[Recorded data]
###

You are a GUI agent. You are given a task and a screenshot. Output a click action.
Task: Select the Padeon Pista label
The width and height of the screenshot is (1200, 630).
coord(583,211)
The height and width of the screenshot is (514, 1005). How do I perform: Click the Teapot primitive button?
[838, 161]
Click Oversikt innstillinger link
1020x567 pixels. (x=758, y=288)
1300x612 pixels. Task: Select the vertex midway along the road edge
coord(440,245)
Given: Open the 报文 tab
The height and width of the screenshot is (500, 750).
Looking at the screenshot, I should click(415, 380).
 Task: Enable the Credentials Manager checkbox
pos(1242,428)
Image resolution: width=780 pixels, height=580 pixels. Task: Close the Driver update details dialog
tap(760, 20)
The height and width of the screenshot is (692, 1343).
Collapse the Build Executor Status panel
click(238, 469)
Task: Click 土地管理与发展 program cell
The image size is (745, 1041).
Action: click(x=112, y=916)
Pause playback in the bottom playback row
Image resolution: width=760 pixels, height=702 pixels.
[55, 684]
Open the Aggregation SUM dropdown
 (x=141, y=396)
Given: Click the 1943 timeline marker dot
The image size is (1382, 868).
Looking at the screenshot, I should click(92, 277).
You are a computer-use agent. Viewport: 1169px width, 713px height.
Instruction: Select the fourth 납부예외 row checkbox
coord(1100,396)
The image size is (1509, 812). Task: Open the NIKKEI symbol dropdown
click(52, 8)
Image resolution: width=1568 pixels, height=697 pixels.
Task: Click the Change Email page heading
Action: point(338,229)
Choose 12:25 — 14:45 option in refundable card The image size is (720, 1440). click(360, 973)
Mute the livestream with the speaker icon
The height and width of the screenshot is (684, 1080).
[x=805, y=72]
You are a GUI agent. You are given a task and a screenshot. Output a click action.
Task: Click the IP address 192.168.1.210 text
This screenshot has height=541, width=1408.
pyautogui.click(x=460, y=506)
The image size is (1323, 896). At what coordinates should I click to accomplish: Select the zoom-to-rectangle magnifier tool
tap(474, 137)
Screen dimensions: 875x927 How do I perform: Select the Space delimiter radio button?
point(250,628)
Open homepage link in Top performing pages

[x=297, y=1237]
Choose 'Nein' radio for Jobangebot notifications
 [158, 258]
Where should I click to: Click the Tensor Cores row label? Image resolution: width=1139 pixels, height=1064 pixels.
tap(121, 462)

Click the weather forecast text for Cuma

###

INSTRUCTIONS TO FOLLOW
The entries are to be transcribed exactly, each line in full.

RESULT FOR THIS EXERCISE
You are a GUI agent. You are given a task and a screenshot. Output a click action.
Task: Select the Padeon Pista label
The width and height of the screenshot is (1200, 630).
coord(583,211)
The height and width of the screenshot is (514, 1005). How do I perform: Click the Teapot primitive button?
[838, 161]
Click Oversikt innstillinger link
1020x567 pixels. (x=758, y=288)
1300x612 pixels. Task: Select the vertex midway along the road edge
coord(440,245)
Given: Open the 报文 tab
The height and width of the screenshot is (500, 750).
Looking at the screenshot, I should click(415, 380).
 Task: Enable the Credentials Manager checkbox
pos(1242,428)
Image resolution: width=780 pixels, height=580 pixels. Task: Close the Driver update details dialog
tap(760, 20)
The height and width of the screenshot is (692, 1343).
Collapse the Build Executor Status panel
click(238, 469)
Task: Click 土地管理与发展 program cell
The image size is (745, 1041).
Action: click(x=112, y=916)
Pause playback in the bottom playback row
Image resolution: width=760 pixels, height=702 pixels.
[55, 684]
Open the Aggregation SUM dropdown
 (x=141, y=396)
Given: Click the 1943 timeline marker dot
The image size is (1382, 868).
Looking at the screenshot, I should click(92, 277).
You are a computer-use agent. Viewport: 1169px width, 713px height.
Instruction: Select the fourth 납부예외 row checkbox
coord(1100,396)
The image size is (1509, 812). Task: Open the NIKKEI symbol dropdown
click(52, 8)
Image resolution: width=1568 pixels, height=697 pixels.
Task: Click the Change Email page heading
Action: point(338,229)
Choose 12:25 — 14:45 option in refundable card The image size is (720, 1440). click(360, 973)
Mute the livestream with the speaker icon
The height and width of the screenshot is (684, 1080).
[x=805, y=72]
You are a GUI agent. You are given a task and a screenshot. Output a click action.
Task: Click the IP address 192.168.1.210 text
This screenshot has height=541, width=1408.
pyautogui.click(x=460, y=506)
The image size is (1323, 896). At what coordinates should I click to accomplish: Select the zoom-to-rectangle magnifier tool
tap(474, 137)
Screen dimensions: 875x927 How do I perform: Select the Space delimiter radio button?
point(250,628)
Open homepage link in Top performing pages

[x=297, y=1237]
Choose 'Nein' radio for Jobangebot notifications
 [158, 258]
Where should I click to: Click the Tensor Cores row label? Image resolution: width=1139 pixels, height=1064 pixels.
tap(121, 462)

Click the weather forecast text for Cuma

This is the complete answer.